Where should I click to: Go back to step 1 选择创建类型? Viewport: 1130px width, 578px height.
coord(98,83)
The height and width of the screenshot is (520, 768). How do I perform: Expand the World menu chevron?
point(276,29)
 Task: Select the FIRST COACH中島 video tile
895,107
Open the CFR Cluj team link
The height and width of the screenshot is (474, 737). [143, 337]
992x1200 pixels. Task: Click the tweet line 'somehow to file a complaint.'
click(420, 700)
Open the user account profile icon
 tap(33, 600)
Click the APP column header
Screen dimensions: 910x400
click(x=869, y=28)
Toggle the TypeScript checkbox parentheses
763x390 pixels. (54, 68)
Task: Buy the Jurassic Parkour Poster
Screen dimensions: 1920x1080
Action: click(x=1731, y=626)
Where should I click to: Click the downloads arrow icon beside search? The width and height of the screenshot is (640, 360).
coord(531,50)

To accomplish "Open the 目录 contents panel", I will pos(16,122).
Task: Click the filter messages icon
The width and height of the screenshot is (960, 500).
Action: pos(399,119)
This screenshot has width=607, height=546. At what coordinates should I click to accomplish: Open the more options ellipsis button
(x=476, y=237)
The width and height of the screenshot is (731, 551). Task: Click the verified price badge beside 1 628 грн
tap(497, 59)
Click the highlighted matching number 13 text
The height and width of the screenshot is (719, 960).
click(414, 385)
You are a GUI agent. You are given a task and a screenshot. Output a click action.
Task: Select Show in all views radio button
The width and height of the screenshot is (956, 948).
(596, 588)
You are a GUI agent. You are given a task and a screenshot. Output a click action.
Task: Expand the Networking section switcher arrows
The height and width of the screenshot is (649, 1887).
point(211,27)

## [WHAT YOU SHOULD DO]
In the data above, find the line with "Open the CFR Cluj team link" and the line with "Task: Select Show in all views radio button". Retype both, plus every line between them, exactly.

## [COMPLETED EXERCISE]
Open the CFR Cluj team link
The height and width of the screenshot is (474, 737). [143, 337]
992x1200 pixels. Task: Click the tweet line 'somehow to file a complaint.'
click(420, 700)
Open the user account profile icon
 tap(33, 600)
Click the APP column header
Screen dimensions: 910x400
click(x=869, y=28)
Toggle the TypeScript checkbox parentheses
763x390 pixels. (54, 68)
Task: Buy the Jurassic Parkour Poster
Screen dimensions: 1920x1080
Action: click(x=1731, y=626)
Where should I click to: Click the downloads arrow icon beside search? The width and height of the screenshot is (640, 360).
coord(531,50)

To accomplish "Open the 目录 contents panel", I will pos(16,122).
Task: Click the filter messages icon
The width and height of the screenshot is (960, 500).
Action: pos(399,119)
This screenshot has width=607, height=546. At what coordinates should I click to accomplish: Open the more options ellipsis button
(x=476, y=237)
The width and height of the screenshot is (731, 551). Task: Click the verified price badge beside 1 628 грн
tap(497, 59)
Click the highlighted matching number 13 text
The height and width of the screenshot is (719, 960).
click(414, 385)
You are a GUI agent. You are given a task and a screenshot. Output a click action.
Task: Select Show in all views radio button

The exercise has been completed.